Saat ini Novi bekerja di perusahaan farmasi dan memiliki karir yang cukup baik. “Buat saya, manusia hidup harus selalu mau belajar, we are students for life. ApalagI bila menetap di Amerika, belajar tidak ada hentinya, dari masak, membersihkan rumah, menyetir, mengurus anak, termasuk tidak berhenti dan puas dengan bekal akademis. Saya dari kedokteran, lantas saya belajar jadi phlebotomist dan akhirnya certified pharmacy technician serta merupakan online jewelry boutique owner,” Novi pun aktif dalam Alzhaimer Association and Humane Society, “Kalau saya ada rejeki selalu sumbang ke mereka,” ujar Novi yang berjiwa sosial dan peka terhadap penderitaan dan kemiskinan walaupun ia sangat kecewa tidak bisa mendonasi pada anak-anak korban Tsunami. “Ada sakit hati yang luar biasa dan tidak bisa hilang saat itu. Seketika saya langsung tutup buku dan cek lalu saya buang semuanya. Sejak saat itu, saya tidak pernah sumbang apapun ke Indonesia atau Asia. Dalam beberapa tahun ini aku juga selalu adakan undian beberapa perhiasan dari butik onlineku dan hasilnya disumbangkan untuk Alzheimer Association,” ujar Novi memperkenalkan butik onlinenya (www.novisboutique.com)
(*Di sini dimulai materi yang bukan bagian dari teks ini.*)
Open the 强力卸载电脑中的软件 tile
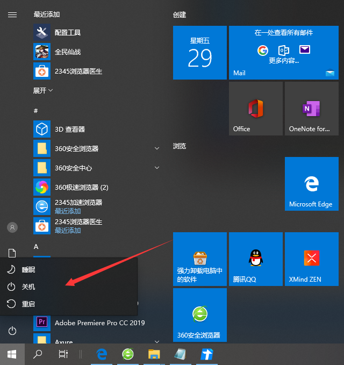Image resolution: width=344 pixels, height=365 pixels. click(x=199, y=259)
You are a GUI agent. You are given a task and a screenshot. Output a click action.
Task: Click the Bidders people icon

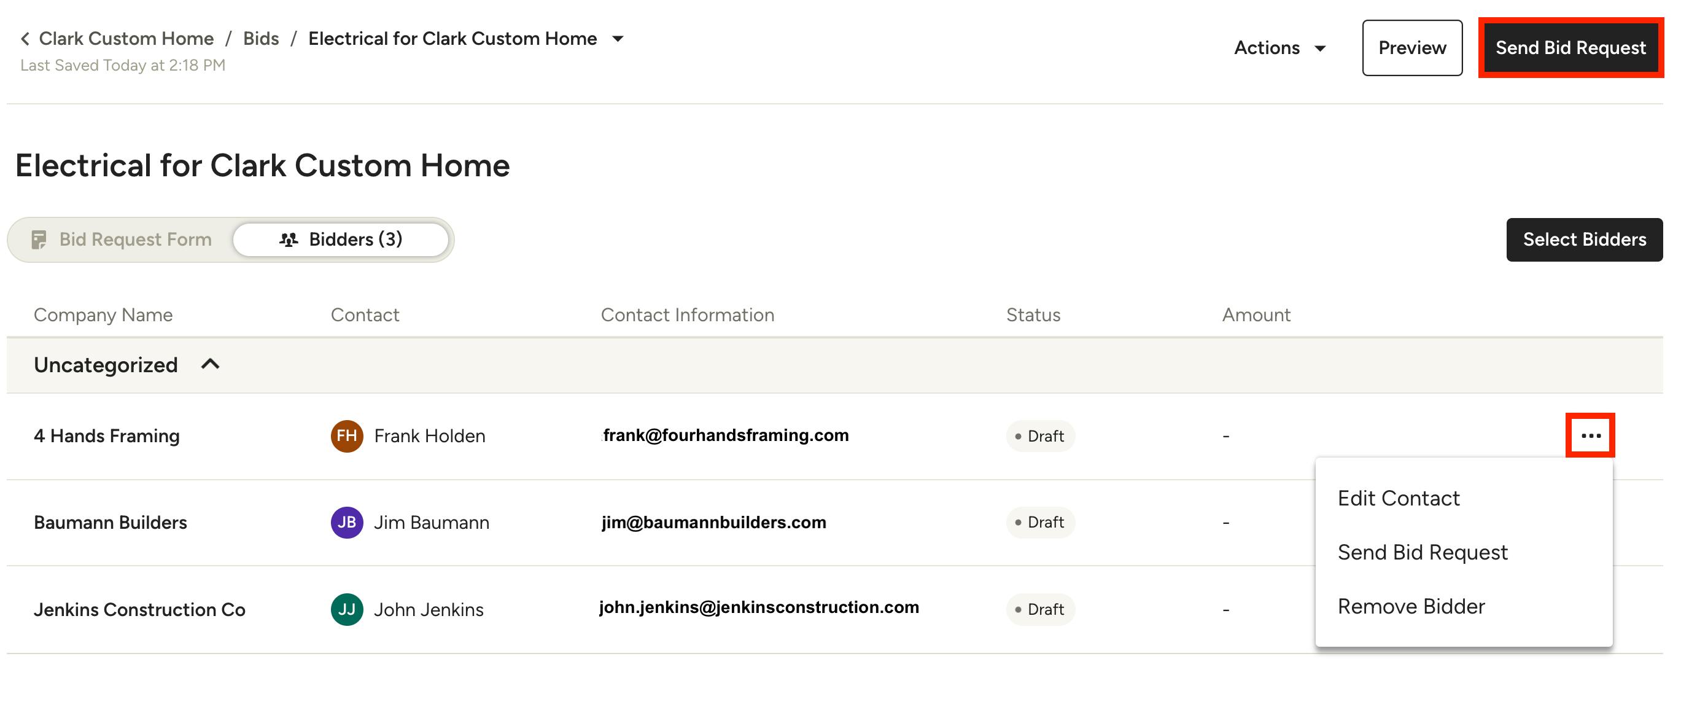[288, 239]
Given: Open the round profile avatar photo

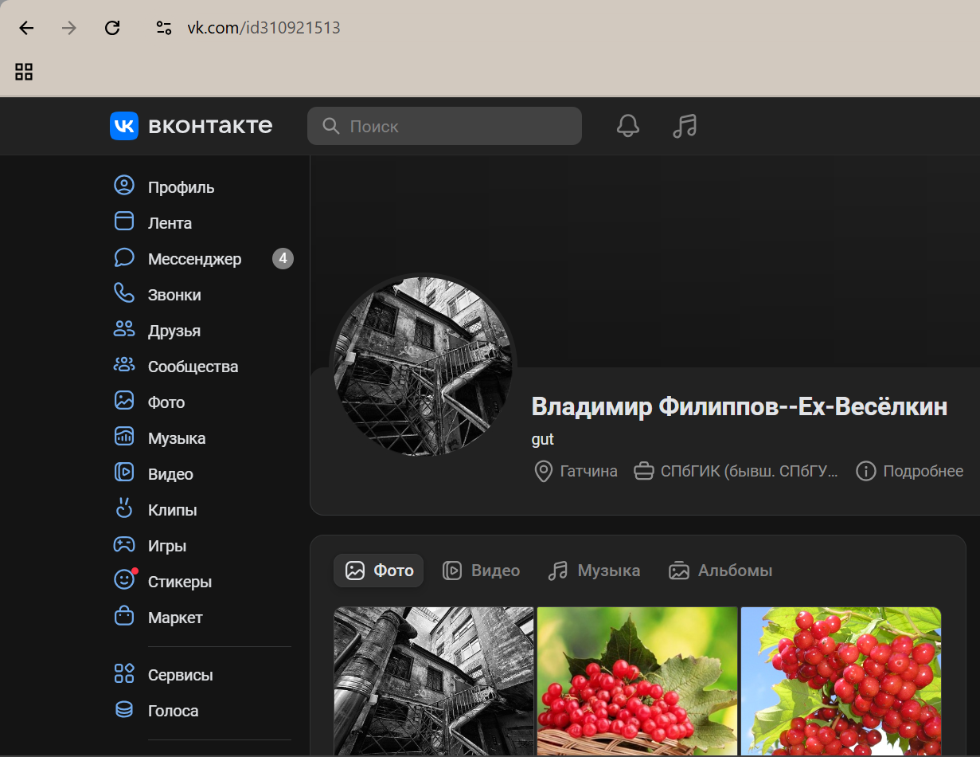Looking at the screenshot, I should coord(423,367).
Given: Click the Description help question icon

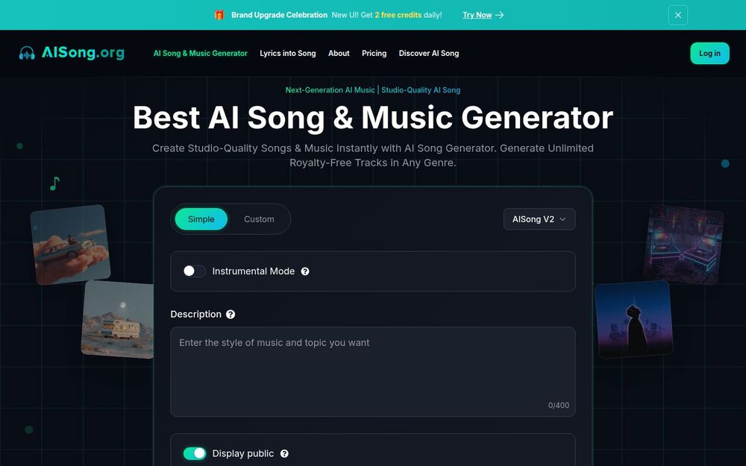Looking at the screenshot, I should 231,315.
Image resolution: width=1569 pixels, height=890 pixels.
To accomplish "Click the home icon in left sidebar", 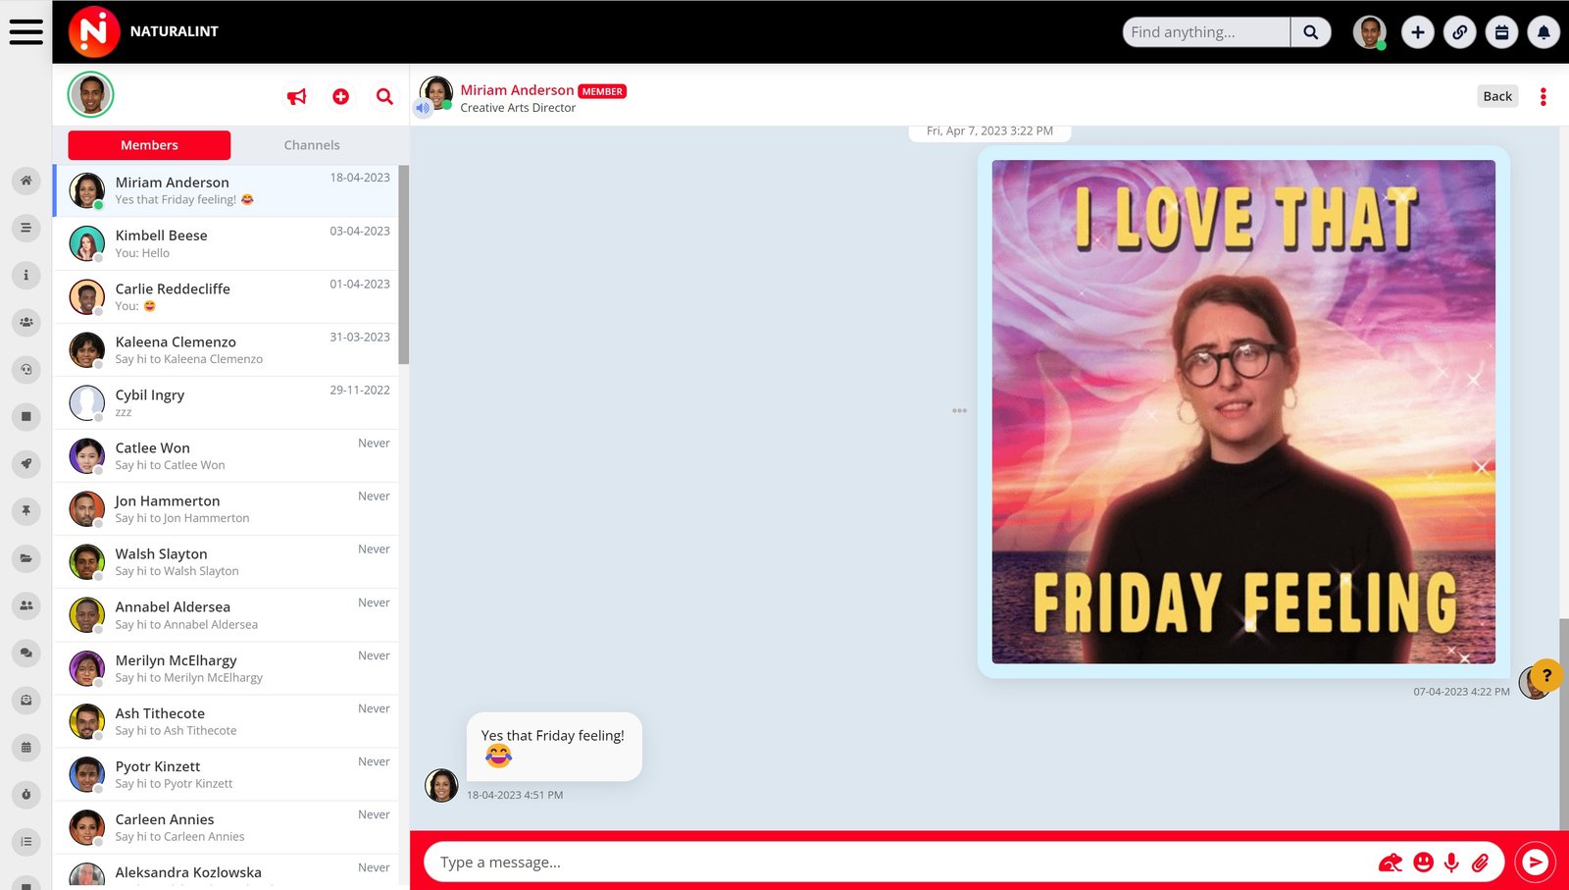I will 26,181.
Kini Novi telah hidup dengan bahagia bersama Khloe putrinya dan bekerja sebagai career woman di perusahaan pharmacy. “Saya bekerja dari jam 8 pagi hingga 5.30 sore. Di tahun pertama,saya langsung mendapat promosi dan dianugerahi Legend Award oleh supervisor saya.” ucap Novi tidak putus penuh syukur. “Bulan Sept 2016 ini aku juga sudah dapat promosi lagi, sekarang ini aku jadi “lead” di teamku dan tugasku mencakup training dan memimpin anggota teamku.”
“Perempuan harus realistis, bila harus berjuang, harus siap. Tidak selamanya hidup itu indah. Kita tidak bisa hanya berharap nunggu uang dari suami. Pendidikan penting tapi tak kalah penting adalah sikap dan mental.” begitu pendapat Novi tentang perempuan yang kian hari kian banyak ingin menikah dengan pria asing dan tinggal di luar negri. “Sampai saat ini saya belum sempat berkunjung lagi ke Indonesia, tapi segera pasti pulang karena saya rindu sekali sama Papa dan mama tiri saya, Tante Rina. Papa selalu jadi idola saya dan Tante Rina selalu dekat sekali di hati saya karena biarpun saya tidak memilih Indonesia sebagai negara saya karena saya menikah dengan Warga Negara Amerika, demikian pula anak saya berkewarganegaraan Amerika, tapi wish all the best for Indonesia agar senantiasa baik di mata internasional.” demikian harapan Novi yang walaupun sudah bertahun-tahun tidak berkunjung ke Indonesia lantaran kesibukannya, namun kelak ia berharap suatu saat akan mengunjungi Indonesia negara kelahirannya.